Firma chce, by świat przekonał się o zwykle spotykanych właściwościach żywności. Na przykład o tym, że sprzedawane przez nią frytki i hamburgery są w stanie zepsuć się.
W ramach walki o konsumenta specjaliści od promocji zdecydowali się na ten ryzykowny zabieg, głównie w celu dotarcia do klientów, zainteresowanych jakością spożywanych przez nich produktów. A ponieważ w ostatnich latach zdrowa żywność jest coraz popularniejsza, przekonanie o niezniszczalności kanapek z McDonald"s poważnie szkodzi wizerunkowi firmy.
Sieć szybkiej obsługi wynajęła w tym celu Granta Imahara, znanego z wcześniejszych odcinków programu Myth Busters.
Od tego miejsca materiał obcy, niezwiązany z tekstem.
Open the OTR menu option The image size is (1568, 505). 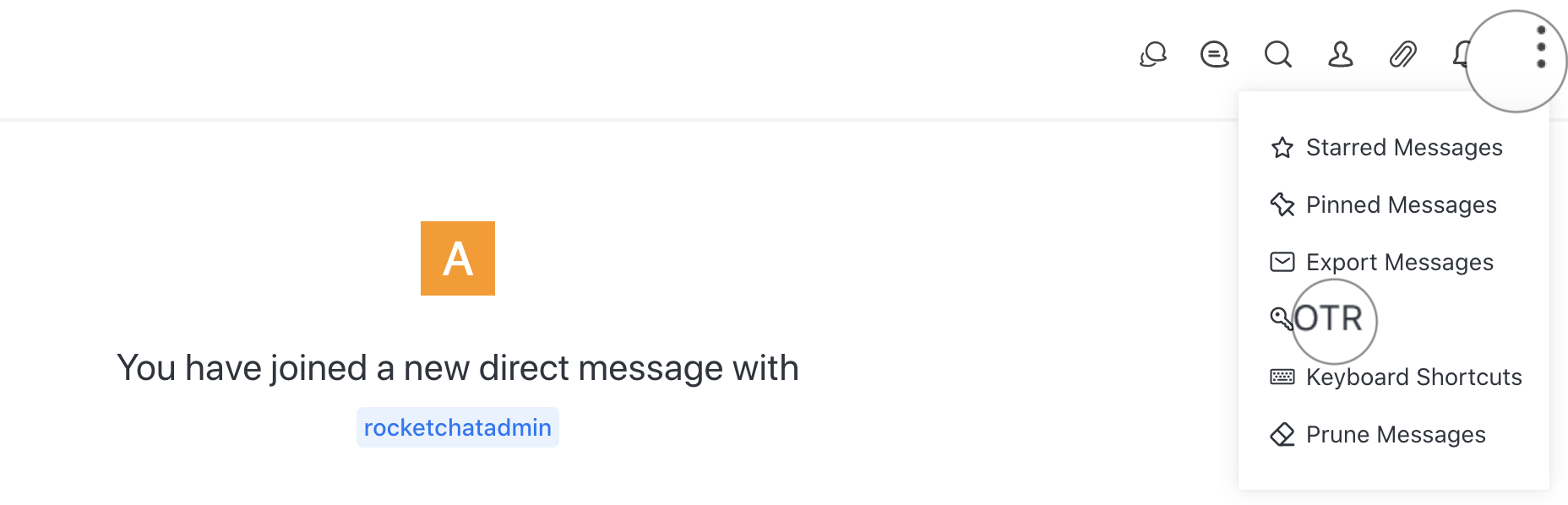1329,319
Występuje on w serii mini reklamówek, w których ocenia jakość używanej w hamburgerach wołowiny. Jego zadaniem jest przekonanie wszystkich, że nie jest ona wcale nadzwyczajna i potrafi zgnić po jakimś czasie.
Problemy sieci zaczęły się już dawno.
W 2004 roku w nominowanym do Oscara filmie dokumentalnym “Super Size Me", mającym pokazać szkodliwość posiłków z sieci szybkiej obsługi, jest scena, w której frytki z McDonald"s przetrzymywane są w szklanym pojemniku przez 8 tygodni. Oczywiście nie zmieniają wyglądu.
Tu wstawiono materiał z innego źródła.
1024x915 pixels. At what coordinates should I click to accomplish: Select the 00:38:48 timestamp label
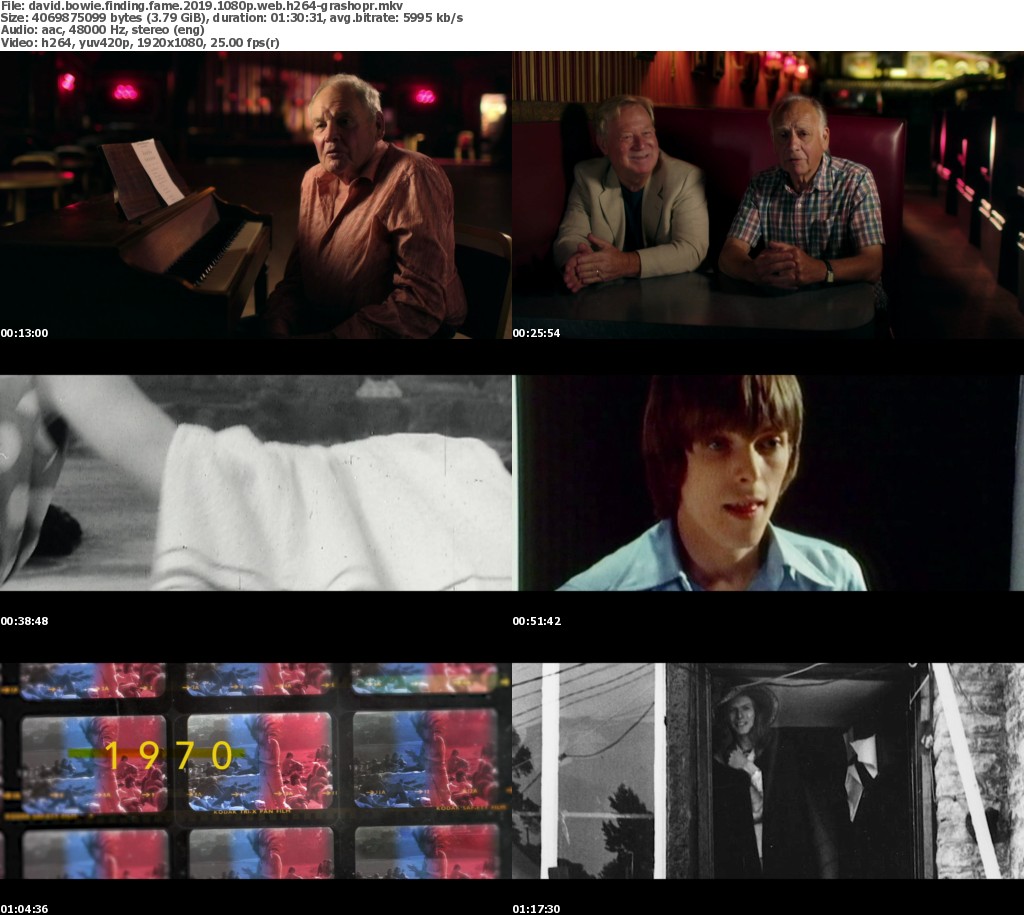pyautogui.click(x=24, y=621)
Potem pojawił się blog należący do mieszkańca Utah, Davida Whipple, w którym utrzymywał on, że posiada hamburgera z McDonald"s pochodzącego z 1999 roku. Informacje te zilustrował serią zdjęć. Kanapka wyglądała prawie jak kupiona przed tygodniem.
Katastrofą dla firmy był też projekt nowojorskiej artystki, Sally Davies. Przez pół roku, każdego dnia, fotografowała ona posiłek zakupiony w McDonalds, by zaobserwować ewentualne zmiany w wyglądzie frytek i kanapki będących częścią tzw. Happy Meal, czyli posiłku dla najmłodszych.
Po 6 miesiącach większych różnic nie było. Zmienił się tylko nieco kolor mięsa, pozostałe produkty tracąc zawartą w nich wodę nieznacznie zmniejszyły swą objętość.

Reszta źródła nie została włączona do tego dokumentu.